While Nvidia will be disclosing more details about its Vera Rubin over the coming year before it officially launches in late 2025, let’s recap what we already know about the platform, as the company has revealed a fair few details.
At a glance
On the hardware side, Nvidia’s Vera Rubin platform is its next-generation rack-scale AI compute architecture built around a tightly integrated set of components. These include the following: an 88-core Vera CPU, Rubin GPU with 288 GB HBM4 memory, Rubin CPX GPU with 128 GB of GDDR7, NVLink 6.0 switch ASIC for scale-up rack-scale connectivity, BlueField-4 DPU with integrated SSD to store key-value cache, Spectrum-6 Photonics Ethernet and Quantum-CX9 1.6 Tb/s Photonics InfiniBand NICs, as well as Spectrum-X Photonics Ethernet and Quantum-CX9 Photonics InfiniBand switching silicon for scale-out connectivity.

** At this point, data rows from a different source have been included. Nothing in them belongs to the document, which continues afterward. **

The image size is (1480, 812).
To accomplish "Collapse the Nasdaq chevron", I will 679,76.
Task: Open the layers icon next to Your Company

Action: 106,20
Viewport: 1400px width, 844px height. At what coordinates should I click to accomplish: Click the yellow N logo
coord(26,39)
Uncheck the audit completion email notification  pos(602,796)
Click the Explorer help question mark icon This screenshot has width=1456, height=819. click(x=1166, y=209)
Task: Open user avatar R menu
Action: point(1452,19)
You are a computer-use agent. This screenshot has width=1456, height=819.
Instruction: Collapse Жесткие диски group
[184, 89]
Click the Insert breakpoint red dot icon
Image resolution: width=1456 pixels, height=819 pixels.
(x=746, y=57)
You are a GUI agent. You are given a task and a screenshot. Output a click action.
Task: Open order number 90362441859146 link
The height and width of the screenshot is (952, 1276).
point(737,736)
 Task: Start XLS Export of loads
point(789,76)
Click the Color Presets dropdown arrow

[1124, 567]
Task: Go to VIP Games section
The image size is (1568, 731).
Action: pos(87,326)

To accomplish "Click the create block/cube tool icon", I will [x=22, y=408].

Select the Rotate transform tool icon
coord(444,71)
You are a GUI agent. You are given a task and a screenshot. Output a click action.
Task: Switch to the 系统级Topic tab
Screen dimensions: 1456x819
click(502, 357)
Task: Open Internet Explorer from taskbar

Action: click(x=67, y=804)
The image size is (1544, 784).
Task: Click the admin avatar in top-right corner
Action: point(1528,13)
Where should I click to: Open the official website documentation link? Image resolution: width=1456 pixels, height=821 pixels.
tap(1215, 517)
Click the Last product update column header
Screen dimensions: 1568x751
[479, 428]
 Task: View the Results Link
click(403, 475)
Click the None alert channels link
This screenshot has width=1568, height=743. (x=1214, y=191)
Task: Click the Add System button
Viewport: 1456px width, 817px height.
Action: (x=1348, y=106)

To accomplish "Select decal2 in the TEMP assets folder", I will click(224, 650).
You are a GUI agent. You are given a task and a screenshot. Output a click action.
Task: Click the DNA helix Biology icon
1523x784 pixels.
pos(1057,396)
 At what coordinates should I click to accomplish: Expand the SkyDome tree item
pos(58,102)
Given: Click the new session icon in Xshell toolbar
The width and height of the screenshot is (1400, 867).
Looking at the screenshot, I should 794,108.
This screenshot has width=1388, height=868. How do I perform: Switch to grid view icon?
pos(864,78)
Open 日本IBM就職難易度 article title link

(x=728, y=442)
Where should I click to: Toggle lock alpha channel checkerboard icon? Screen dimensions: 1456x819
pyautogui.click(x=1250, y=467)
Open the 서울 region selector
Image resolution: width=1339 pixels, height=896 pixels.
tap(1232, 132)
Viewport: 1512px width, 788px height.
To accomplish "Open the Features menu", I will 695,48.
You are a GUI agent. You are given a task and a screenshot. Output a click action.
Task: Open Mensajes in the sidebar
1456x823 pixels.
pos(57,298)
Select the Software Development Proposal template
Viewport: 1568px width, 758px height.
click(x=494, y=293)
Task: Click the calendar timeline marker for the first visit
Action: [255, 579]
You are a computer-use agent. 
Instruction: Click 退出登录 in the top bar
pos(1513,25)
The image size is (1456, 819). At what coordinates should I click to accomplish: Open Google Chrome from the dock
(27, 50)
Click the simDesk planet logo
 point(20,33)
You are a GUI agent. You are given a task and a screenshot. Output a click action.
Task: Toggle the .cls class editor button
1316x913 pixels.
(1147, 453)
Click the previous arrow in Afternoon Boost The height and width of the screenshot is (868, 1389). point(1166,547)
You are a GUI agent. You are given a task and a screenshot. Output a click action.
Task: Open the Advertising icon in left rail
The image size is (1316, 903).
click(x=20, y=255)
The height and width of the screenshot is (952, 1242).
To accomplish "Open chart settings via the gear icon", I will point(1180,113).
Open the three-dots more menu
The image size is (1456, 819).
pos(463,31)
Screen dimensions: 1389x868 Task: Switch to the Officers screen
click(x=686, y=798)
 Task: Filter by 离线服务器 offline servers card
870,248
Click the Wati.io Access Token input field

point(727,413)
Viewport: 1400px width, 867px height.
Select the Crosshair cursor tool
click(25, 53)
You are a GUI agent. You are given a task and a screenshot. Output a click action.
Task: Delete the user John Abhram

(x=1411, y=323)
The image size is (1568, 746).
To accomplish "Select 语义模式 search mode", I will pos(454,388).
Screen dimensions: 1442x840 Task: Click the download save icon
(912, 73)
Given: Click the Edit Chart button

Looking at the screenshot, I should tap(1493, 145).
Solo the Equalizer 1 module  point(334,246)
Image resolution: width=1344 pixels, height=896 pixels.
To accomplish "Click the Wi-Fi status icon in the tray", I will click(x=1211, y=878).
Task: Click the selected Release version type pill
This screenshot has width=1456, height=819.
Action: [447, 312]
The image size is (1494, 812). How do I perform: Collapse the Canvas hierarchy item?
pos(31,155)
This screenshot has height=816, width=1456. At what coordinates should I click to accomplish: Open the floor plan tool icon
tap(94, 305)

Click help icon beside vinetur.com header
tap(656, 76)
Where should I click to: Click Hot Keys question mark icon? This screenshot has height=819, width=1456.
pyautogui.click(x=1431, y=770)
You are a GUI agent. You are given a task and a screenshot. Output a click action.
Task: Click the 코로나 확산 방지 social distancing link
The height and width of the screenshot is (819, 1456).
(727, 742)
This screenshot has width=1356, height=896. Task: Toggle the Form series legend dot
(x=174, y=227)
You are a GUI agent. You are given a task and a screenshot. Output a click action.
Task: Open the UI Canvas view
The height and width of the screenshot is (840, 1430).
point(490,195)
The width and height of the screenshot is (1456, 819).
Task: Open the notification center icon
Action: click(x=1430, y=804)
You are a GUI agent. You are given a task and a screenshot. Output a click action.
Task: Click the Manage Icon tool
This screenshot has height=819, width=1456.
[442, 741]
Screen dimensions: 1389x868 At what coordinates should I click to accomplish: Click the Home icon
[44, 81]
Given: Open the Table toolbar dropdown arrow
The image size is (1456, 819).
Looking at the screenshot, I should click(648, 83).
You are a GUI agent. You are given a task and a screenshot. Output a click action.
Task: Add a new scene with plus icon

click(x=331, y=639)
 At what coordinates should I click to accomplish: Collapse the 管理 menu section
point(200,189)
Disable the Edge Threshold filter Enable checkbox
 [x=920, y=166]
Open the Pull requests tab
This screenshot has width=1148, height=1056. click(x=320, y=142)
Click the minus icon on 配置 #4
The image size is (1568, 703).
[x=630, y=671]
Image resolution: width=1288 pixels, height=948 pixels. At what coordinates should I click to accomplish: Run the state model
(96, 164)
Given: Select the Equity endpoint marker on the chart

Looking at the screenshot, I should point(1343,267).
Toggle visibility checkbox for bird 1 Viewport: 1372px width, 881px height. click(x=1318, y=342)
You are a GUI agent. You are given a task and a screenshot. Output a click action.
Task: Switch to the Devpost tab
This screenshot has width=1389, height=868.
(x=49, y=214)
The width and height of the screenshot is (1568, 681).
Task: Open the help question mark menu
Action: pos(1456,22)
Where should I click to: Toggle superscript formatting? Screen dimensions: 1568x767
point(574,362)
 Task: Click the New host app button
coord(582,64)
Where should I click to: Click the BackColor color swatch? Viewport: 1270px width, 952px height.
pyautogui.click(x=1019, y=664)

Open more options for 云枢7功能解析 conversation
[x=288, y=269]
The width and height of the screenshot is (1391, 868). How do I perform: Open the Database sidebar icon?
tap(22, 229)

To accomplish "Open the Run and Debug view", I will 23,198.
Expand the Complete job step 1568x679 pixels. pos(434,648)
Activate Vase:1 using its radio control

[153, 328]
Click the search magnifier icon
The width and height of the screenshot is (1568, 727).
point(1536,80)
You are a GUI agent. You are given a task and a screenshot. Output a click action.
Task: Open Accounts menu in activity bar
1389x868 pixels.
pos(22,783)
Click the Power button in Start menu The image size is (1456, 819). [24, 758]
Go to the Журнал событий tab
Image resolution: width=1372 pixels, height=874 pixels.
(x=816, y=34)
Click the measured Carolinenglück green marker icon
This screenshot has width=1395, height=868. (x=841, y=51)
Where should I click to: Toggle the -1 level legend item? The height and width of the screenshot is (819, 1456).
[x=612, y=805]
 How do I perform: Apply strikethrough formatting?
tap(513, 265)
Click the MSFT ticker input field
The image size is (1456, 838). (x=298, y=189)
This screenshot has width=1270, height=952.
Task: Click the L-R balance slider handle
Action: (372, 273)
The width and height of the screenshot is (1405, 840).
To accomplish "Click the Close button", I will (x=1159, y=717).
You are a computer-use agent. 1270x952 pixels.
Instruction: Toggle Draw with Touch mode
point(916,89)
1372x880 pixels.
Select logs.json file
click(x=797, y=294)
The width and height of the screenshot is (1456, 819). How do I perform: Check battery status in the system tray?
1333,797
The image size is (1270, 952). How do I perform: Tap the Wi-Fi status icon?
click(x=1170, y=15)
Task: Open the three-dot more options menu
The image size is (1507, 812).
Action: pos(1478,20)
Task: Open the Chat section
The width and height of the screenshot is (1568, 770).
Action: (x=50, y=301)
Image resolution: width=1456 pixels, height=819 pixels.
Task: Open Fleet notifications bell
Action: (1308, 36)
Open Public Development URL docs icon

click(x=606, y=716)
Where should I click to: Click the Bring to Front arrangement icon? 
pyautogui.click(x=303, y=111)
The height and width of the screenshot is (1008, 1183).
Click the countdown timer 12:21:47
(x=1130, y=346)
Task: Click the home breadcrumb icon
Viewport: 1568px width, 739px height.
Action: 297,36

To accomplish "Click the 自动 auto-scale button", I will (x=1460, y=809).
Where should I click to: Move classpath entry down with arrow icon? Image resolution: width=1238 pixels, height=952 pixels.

A full NVL144 rack integrates 144 Rubin GPUs (in 72 packages) with 20,736 TB of HBM4 memory and 36 Vera CPUs to deliver up to 3.6 NVFP4 ExaFLOPS for inference and up to 1.2 FP8 ExaFLOPS for training performance. In contrast, NVL144 CPX achieves almost 8 NVFP4 ExaFLOPS for inference using Rubin CPX accelerators, providing even more massive compute density.